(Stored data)
····················

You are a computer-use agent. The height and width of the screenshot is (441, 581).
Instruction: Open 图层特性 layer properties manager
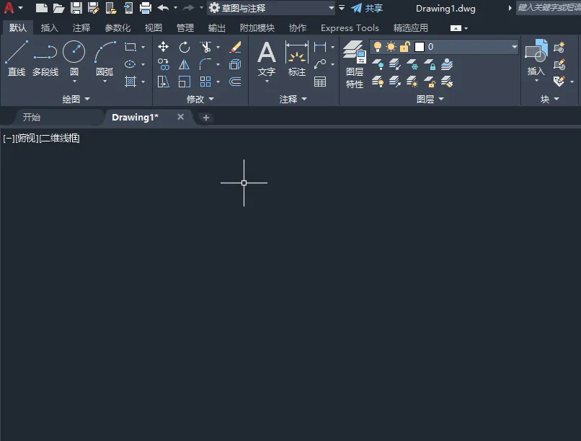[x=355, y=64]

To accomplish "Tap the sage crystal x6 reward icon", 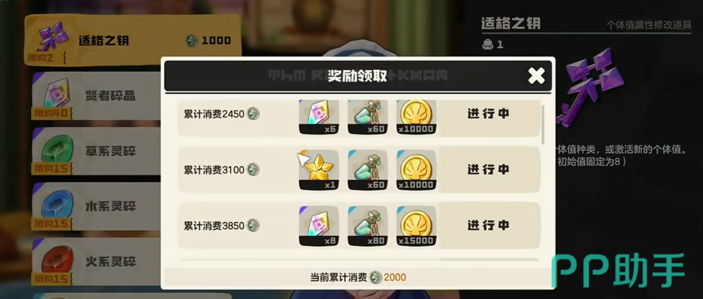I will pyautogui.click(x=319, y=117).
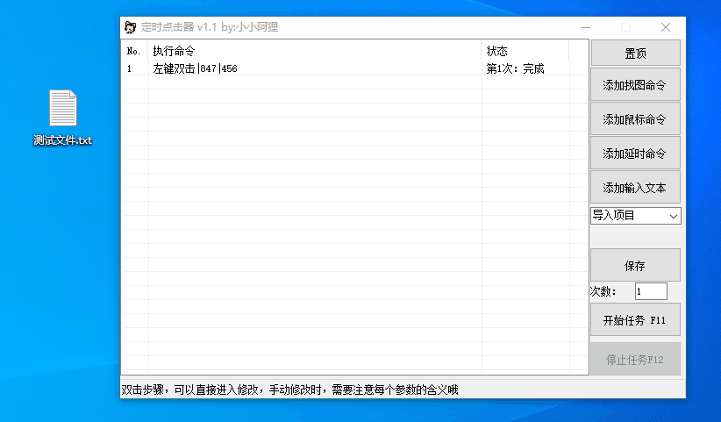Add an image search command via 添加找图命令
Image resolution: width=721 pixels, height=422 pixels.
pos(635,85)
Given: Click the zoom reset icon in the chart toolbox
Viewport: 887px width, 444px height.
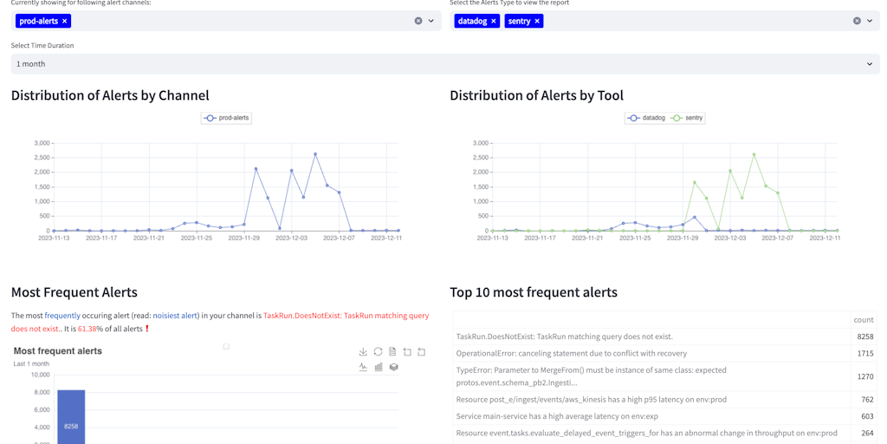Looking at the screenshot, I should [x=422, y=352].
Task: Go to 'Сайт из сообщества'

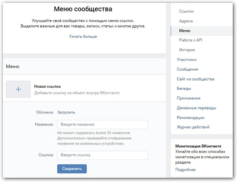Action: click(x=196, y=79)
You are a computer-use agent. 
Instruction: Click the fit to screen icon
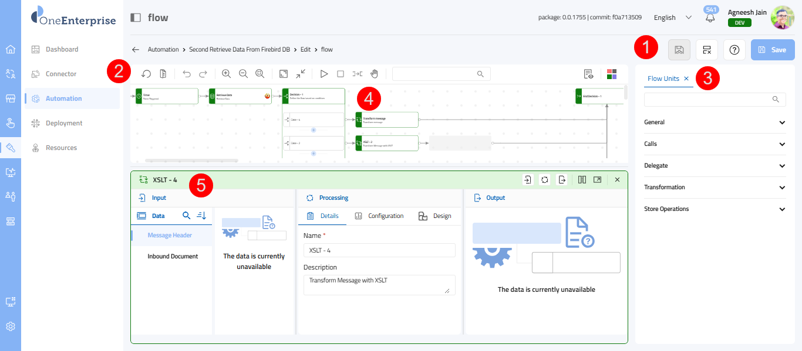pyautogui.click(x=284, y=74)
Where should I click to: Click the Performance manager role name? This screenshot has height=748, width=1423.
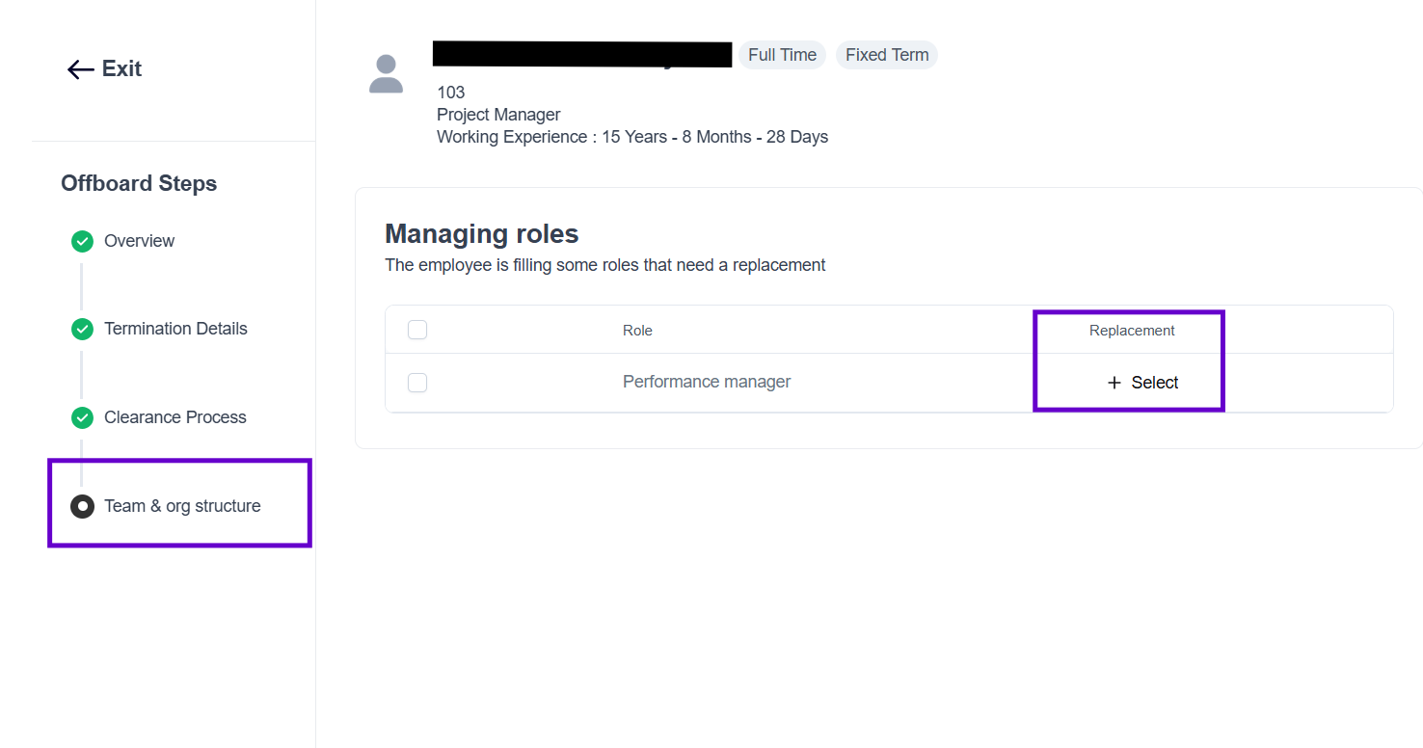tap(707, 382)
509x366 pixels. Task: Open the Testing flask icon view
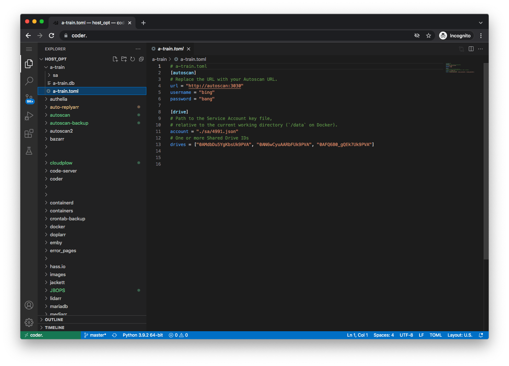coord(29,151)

····················

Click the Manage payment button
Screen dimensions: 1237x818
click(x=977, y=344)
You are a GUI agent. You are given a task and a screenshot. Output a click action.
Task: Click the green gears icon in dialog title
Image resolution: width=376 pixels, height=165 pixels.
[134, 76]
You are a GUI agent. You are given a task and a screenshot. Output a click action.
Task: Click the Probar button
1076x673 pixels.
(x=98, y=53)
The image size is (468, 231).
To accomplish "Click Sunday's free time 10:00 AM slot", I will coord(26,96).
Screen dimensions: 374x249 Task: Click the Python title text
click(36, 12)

····················

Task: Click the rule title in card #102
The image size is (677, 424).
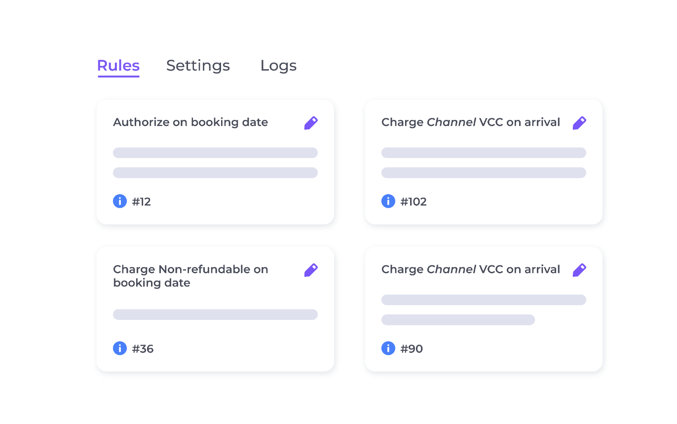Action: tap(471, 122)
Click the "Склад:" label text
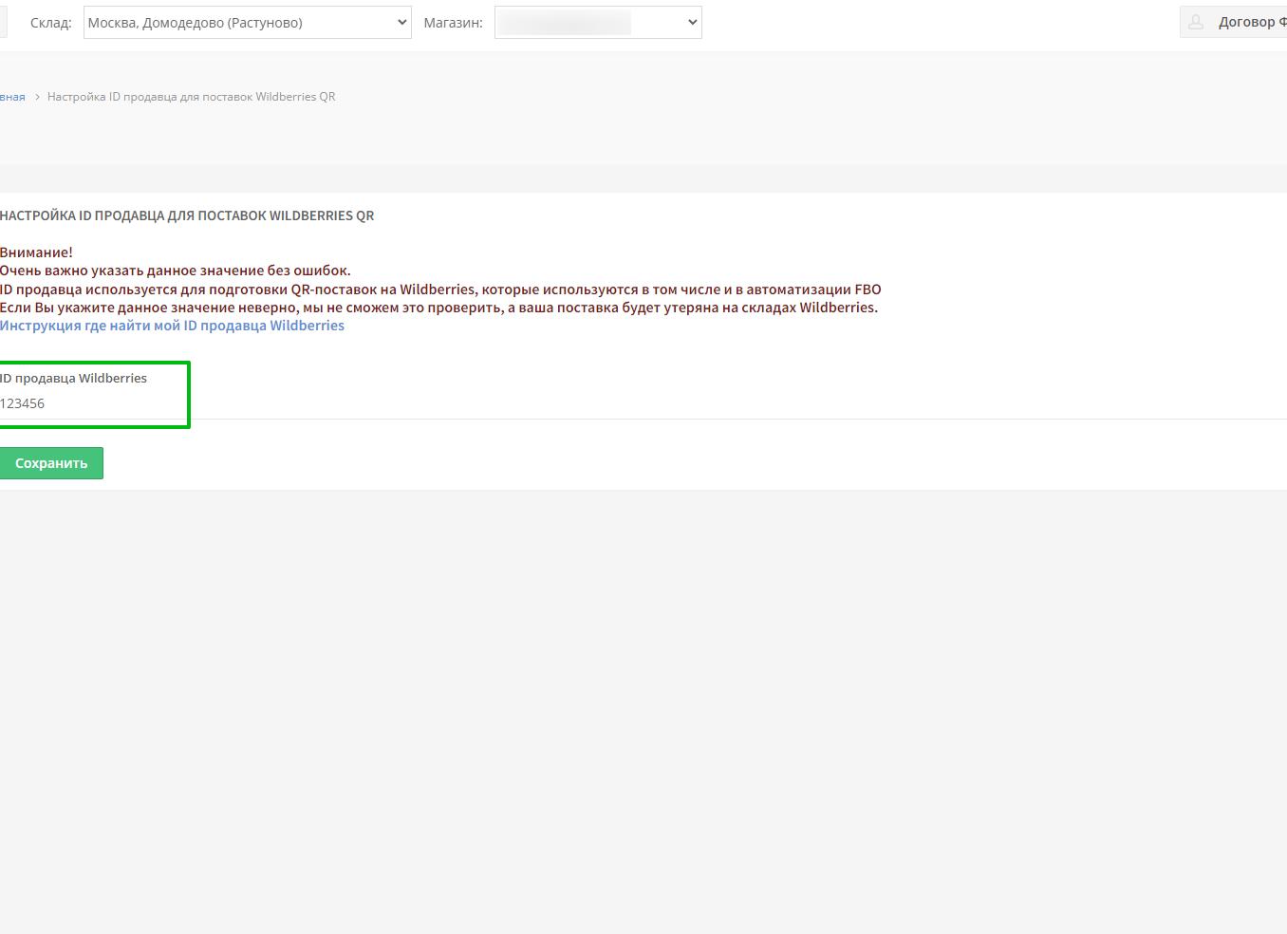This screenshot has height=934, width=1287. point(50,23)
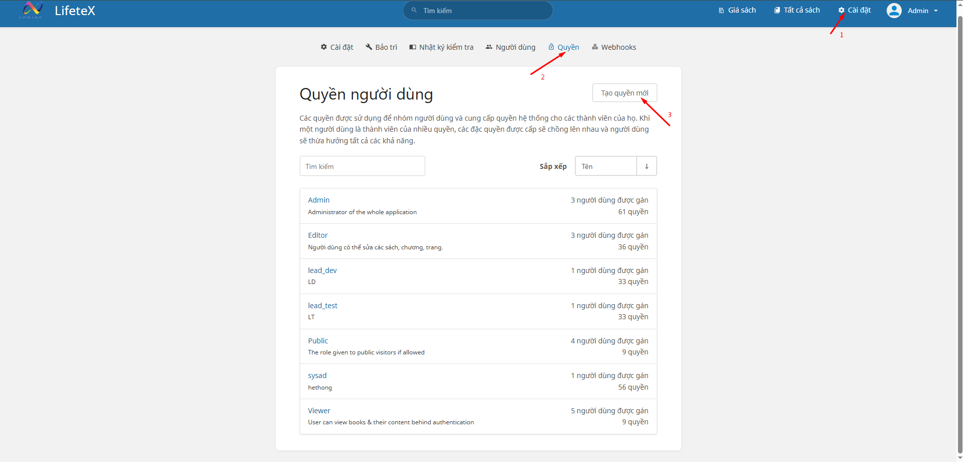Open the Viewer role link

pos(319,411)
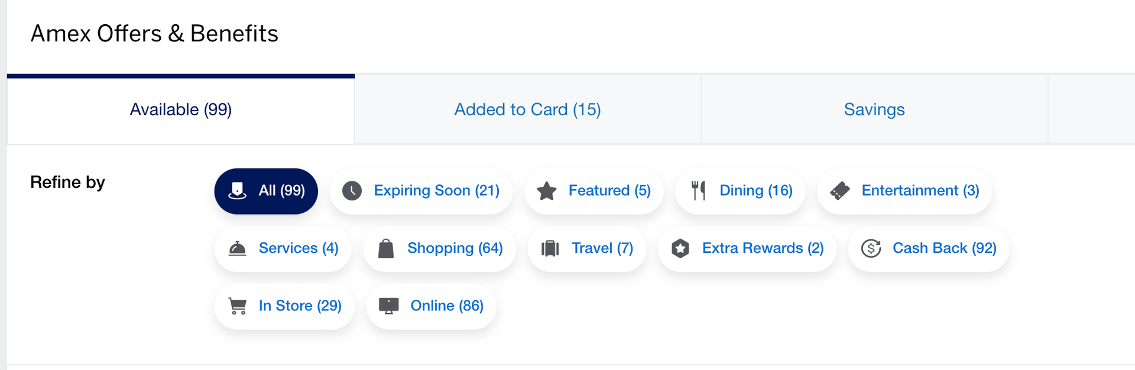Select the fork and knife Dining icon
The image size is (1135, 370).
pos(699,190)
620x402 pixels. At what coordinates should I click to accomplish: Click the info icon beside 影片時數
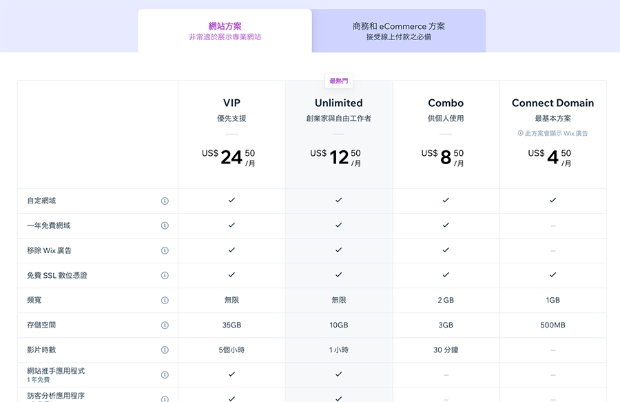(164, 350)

····················

Exercise goal :: Which lines of the records above hold the word "computer"? Copy each of them.

Exercise answer ::
You are a computer-use agent. The height and width of the screenshot is (441, 581).
You are a computer-use agent. 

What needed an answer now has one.